Вошел. На углу за огородом дом Портнягина с забором низким. Тот деревянной резьбой в три яруса подбит был. Скворечники по углам. Веселый дом. А дом Новоселова уже на краю деревни… Слепой, за воротами тесовыми прятался. Дерево на воротах крепкое, а будто ржавое на пазах. За него солнце садилось, и на улицу тень падала, холодом встречала. Проходишь мимо, вот уж и чувствуешь, что к реке спускаешься. Да… Деревня душу имела…

Взгляд Андрея сходит на нет, как угасающий волосок электролампочки. Он, наверно, ничего не слышит.

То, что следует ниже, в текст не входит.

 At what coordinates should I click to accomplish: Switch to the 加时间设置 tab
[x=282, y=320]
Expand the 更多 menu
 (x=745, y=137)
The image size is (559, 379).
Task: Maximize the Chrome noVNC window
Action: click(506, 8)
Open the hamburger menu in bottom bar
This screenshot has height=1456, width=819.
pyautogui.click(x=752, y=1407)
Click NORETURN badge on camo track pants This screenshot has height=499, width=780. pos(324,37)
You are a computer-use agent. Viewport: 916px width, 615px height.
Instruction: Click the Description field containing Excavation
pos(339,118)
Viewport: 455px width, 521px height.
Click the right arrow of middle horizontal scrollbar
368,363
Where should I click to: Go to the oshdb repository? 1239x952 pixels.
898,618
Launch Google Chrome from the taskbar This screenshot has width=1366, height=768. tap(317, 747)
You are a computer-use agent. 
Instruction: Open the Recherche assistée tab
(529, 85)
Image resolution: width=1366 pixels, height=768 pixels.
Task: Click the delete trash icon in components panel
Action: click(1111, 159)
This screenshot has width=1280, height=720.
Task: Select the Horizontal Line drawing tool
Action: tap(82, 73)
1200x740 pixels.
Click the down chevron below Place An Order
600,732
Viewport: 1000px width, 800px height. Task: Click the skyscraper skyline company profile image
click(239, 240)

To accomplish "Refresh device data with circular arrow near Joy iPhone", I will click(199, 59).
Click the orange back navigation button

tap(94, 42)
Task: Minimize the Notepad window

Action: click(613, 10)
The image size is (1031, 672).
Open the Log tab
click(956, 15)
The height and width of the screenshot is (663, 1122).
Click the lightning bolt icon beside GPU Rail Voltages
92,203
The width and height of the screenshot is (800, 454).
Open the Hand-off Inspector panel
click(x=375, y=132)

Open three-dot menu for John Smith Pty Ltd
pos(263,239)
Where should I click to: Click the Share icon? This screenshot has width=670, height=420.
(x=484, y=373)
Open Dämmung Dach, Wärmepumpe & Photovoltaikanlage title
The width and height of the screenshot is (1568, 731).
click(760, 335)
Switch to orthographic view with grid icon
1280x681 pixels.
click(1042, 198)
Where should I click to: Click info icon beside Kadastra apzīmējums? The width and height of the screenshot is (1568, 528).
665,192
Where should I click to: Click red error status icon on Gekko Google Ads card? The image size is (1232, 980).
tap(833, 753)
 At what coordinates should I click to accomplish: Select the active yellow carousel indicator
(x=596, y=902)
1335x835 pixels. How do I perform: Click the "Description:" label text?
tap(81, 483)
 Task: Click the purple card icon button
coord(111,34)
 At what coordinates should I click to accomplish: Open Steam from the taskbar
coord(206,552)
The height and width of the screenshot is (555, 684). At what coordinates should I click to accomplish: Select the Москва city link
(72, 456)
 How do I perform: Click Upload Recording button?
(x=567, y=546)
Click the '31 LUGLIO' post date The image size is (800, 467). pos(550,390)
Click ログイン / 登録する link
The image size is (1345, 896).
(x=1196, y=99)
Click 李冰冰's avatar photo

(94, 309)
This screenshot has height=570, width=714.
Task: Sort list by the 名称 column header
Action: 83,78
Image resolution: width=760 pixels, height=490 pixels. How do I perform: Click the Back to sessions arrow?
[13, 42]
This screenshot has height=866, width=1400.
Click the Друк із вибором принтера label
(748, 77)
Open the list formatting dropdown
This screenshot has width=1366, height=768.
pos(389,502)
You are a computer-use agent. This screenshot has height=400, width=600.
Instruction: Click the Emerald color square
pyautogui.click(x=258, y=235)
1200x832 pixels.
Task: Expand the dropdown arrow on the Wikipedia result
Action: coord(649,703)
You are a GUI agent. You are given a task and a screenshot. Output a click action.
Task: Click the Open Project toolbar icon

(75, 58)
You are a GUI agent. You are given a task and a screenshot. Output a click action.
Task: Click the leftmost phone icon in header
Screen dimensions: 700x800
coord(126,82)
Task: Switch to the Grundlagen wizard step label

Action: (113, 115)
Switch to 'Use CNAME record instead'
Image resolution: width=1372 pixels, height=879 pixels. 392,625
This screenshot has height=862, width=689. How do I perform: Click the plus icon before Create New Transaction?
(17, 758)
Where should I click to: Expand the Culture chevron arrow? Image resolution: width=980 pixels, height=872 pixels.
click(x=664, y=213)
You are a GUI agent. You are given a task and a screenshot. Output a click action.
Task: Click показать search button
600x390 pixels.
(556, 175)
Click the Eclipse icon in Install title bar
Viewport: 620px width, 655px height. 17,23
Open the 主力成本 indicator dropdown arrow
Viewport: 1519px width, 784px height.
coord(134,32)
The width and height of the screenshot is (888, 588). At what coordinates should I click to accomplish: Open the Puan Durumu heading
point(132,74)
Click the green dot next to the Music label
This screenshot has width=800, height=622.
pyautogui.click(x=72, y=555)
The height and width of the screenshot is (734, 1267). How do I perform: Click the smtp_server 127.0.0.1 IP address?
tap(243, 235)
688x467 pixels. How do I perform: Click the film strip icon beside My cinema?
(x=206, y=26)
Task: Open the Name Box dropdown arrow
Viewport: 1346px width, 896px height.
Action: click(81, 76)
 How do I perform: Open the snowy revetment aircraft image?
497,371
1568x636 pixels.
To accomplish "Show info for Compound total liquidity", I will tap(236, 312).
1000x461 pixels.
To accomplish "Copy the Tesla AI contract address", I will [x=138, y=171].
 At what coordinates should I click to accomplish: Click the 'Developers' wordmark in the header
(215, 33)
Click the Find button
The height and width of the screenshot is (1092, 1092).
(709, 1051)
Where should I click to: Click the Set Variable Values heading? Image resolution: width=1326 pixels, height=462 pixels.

— Потом дома пустыми стояли, без окон. А уж потом сообща при колхозе их разрушили и клуб построили, и контору… А вот наличники не поберегли, бросили. Они и осыпались все. Двенадцать домов крепких было — сломали. Школу сделали, амбары на колхозном дворе… Сделать сделали, а красоту растеряли. Как будто сразу не нужна стала. Вот тебе и зодчество твое.

Старик говорил монотонно, с тихой апатией.

— А сейчас… Не скажу… Хорошие дома строят. Богатые. В три комнаты, С верандой. И шифер белый — в березках далеко виден. А на одно лицо. И люди такие стали, на одно лицо… Что делают… Один поставил дом. Придумал… Ничего! И все следом — не отстают. И пошли по всей улице как один… Выдумывать люди разучились, — в нем проснулся накал неодобрения, и он сказал громче: — Все готовое берут. И дома… И в дом. Магазинное… А раньше люди сами старались строить…

Дмитрий Алексеич шевельнулся на телогрейке, втянул воздух через желтый зуб, протестующе поморщился.

— Это дома сибиряков были, — сказал он недовольно в землю, — кто из России приехал, их деревня на задах вон стоит — пластами крытая. Не до выдумок было. Мыкались.